That's why I suggested a periodic backup and restore as a short term remedy. It's like shuffling the deck.
 

FrankHahn

macrumors 6502a
May 17, 2011
735
2
This time you got my point. I have been thinking of such a curve:

Write/read speed
|_
|
|_
|
|_
|
|_
|
|_
|
|_____|_____|_____|_____|_____|_____|_____ Fill percentage
 

razer

macrumors regular
Jun 24, 2010
121
0
London
Really happy for you Scissors and AJClayton! good to see some UK orders on the move. Will the the turn of us Feb guys soon, but no doubt this thread will turn into a tumble weed as all you Jan guys disappear to play with your shiny toys ;)
 

Dranix

macrumors 65816
Feb 26, 2011
1,064
547
left the forum
Hey Dranix, it seems as if our two nMPs are travelling together!
Austin/Texas, Louisville, Newark, Philly??

Yeah it appears so. Munich and Frankfurt aren't so much away from each other ;)

But I'm so angry that I wrote a mail to Tim Cook because of that sick pollution to the environment.
 

SaxPlayer

macrumors 6502a
Jan 9, 2007
723
650
Dorset, England
Really happy for you Scissors and AJClayton! good to see some UK orders on the move.

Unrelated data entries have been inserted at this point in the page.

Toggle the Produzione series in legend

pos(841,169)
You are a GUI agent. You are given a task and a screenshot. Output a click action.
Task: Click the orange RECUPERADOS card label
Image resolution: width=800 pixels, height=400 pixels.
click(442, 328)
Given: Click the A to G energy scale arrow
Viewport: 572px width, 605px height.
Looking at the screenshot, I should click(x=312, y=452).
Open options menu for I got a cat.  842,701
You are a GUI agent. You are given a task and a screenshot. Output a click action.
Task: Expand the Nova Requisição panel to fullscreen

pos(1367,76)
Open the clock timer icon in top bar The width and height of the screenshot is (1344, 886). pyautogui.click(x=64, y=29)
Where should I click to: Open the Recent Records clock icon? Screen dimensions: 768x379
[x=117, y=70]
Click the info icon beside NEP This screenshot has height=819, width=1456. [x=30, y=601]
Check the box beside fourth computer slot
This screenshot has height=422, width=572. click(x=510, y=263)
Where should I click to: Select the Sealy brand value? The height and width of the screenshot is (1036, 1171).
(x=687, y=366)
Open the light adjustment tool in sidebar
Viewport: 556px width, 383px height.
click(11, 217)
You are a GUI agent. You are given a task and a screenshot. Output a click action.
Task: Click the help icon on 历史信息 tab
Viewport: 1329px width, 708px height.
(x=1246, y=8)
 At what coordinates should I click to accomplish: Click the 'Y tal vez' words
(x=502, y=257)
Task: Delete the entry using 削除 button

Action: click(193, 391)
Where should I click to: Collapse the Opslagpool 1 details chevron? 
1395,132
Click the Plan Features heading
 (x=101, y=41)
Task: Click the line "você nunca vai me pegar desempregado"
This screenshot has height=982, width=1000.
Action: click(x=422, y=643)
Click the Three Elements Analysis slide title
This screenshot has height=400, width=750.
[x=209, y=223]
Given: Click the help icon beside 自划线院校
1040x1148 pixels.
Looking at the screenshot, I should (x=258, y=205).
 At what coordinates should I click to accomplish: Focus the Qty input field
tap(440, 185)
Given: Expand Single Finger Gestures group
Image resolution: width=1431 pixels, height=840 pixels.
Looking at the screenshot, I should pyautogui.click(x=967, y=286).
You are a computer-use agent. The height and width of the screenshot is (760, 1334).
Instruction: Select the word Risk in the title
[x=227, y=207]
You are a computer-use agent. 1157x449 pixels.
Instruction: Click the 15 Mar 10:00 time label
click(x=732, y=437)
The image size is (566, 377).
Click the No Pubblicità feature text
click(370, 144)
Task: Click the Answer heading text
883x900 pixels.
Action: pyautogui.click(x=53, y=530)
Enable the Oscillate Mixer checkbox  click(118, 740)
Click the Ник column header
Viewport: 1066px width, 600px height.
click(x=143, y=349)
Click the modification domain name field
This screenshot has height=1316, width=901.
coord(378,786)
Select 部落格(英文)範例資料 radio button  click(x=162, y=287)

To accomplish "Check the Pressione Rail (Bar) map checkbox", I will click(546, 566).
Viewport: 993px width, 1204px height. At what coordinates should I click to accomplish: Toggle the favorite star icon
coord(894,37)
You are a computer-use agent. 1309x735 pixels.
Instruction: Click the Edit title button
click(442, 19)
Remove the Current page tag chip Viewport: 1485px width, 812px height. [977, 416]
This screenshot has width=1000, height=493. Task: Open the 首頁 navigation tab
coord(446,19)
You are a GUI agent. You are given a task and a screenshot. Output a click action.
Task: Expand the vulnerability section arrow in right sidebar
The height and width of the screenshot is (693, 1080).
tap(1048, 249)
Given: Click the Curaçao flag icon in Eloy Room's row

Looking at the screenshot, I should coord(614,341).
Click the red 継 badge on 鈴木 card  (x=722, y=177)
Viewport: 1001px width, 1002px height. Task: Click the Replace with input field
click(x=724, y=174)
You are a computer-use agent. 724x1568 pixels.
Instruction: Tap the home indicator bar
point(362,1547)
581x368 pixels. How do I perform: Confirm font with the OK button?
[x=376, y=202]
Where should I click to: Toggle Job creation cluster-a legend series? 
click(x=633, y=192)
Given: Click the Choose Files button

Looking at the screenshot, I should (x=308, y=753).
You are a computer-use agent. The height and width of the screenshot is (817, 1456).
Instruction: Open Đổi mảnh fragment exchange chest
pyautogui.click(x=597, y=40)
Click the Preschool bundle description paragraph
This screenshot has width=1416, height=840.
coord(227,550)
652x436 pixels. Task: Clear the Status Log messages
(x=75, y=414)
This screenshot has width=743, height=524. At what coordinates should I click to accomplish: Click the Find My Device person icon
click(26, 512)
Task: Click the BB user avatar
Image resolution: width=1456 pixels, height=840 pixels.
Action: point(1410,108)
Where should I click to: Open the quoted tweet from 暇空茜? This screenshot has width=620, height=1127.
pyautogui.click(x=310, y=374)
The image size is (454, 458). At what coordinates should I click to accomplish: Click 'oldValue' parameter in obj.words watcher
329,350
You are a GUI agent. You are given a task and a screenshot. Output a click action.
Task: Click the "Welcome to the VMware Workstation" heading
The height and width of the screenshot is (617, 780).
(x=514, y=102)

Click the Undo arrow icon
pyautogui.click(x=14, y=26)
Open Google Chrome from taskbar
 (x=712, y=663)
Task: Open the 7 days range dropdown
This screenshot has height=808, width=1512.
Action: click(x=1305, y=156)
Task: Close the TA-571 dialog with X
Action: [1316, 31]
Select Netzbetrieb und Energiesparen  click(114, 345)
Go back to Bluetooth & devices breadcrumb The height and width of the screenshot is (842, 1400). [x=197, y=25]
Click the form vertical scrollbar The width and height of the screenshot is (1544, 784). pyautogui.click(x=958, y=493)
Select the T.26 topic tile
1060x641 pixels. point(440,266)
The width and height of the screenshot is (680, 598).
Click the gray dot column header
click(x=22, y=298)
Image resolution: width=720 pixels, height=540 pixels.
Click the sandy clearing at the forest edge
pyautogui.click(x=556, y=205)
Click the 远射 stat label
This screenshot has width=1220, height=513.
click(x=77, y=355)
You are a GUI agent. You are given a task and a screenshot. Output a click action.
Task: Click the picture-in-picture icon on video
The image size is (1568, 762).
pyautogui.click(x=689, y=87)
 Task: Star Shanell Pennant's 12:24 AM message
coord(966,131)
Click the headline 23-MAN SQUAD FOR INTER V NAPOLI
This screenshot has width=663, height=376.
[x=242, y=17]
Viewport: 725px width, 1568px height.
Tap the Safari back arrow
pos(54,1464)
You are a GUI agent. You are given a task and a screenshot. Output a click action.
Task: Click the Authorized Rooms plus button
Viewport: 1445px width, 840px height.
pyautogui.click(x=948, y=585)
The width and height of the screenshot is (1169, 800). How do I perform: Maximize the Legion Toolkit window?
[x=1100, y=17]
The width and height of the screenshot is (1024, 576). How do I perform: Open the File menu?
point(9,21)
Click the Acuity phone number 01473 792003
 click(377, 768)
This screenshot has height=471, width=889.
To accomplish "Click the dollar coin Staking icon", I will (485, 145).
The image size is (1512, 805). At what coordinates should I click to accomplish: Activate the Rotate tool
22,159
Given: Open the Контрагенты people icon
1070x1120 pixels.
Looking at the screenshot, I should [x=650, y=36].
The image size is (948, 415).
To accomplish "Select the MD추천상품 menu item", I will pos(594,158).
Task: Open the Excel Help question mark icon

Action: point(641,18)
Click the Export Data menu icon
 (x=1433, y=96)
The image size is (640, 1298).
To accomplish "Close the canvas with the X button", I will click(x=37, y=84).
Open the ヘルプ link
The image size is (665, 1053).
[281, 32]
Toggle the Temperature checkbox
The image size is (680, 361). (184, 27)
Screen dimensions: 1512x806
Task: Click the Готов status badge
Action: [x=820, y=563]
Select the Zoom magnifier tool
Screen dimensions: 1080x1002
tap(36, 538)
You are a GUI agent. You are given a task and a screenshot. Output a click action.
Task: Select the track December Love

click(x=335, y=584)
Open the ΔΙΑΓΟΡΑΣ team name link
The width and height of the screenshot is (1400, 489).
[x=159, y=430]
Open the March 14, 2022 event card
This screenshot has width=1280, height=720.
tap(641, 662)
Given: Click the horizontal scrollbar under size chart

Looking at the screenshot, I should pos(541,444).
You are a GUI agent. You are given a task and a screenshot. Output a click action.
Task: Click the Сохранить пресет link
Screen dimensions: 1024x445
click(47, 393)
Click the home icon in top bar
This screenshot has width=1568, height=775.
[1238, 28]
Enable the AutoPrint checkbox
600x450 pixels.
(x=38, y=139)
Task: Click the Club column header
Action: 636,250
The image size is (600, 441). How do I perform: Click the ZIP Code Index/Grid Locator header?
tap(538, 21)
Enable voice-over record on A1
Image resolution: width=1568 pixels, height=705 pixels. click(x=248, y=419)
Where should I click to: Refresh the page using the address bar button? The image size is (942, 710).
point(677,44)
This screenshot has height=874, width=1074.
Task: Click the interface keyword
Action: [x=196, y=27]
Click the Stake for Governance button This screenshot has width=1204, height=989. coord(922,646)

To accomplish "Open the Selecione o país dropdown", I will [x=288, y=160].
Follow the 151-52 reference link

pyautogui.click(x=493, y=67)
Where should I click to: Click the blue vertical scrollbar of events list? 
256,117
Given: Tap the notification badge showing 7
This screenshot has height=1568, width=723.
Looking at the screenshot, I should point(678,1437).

Will the the turn of us Feb guys soon, but no doubt this thread will turn into a tumble weed as all you Jan guys disappear to play with your shiny toys ;)

No move on my order yet, razer. Still waiting. Thanks for the good wishes, though. I'm supposed to get a definite date off Apple this morning (although there's only an hour and a half of the morning left, so we'll see about that).

Hope the experience of February people like yourself isn't so traumatic!!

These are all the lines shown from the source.